- AIM OF THE TASK
Return every line of the records that contains the word "blue".

☆ ☆ ☆

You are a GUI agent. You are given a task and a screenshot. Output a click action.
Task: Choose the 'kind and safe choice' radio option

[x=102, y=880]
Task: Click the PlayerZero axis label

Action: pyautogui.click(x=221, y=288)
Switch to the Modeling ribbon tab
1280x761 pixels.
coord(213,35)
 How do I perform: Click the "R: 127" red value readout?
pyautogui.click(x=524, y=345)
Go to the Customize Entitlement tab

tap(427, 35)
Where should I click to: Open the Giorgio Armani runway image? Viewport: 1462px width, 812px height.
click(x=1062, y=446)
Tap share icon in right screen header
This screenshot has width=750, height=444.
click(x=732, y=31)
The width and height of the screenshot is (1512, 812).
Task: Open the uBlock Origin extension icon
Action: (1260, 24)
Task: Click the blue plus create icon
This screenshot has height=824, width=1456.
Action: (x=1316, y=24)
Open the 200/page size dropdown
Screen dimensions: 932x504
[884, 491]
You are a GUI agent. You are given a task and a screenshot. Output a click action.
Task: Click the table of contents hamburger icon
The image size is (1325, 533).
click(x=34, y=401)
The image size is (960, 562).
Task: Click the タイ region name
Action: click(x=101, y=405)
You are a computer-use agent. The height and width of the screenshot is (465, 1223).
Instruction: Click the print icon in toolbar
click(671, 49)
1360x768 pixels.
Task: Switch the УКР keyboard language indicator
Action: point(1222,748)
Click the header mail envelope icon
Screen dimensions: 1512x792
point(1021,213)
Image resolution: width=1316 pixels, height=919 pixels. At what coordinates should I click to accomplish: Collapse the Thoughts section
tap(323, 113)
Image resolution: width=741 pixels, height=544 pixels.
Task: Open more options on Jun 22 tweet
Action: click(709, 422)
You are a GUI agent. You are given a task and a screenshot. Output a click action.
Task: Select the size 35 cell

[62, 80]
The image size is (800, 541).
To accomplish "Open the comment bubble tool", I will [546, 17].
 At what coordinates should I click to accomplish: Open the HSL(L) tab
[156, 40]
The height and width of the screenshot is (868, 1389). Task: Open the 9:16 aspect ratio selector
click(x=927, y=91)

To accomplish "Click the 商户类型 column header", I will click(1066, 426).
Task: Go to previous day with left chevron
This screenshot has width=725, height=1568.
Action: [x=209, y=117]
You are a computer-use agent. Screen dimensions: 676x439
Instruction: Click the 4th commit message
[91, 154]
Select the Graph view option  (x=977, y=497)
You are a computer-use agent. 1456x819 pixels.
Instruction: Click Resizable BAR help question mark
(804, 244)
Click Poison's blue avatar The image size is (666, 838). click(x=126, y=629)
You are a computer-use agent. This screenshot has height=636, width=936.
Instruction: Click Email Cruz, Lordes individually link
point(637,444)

☆ ☆ ☆

- PROBLEM SOLUTION
Task: Click the blue plus create icon
Click Poison's blue avatar The image size is (666, 838). click(x=126, y=629)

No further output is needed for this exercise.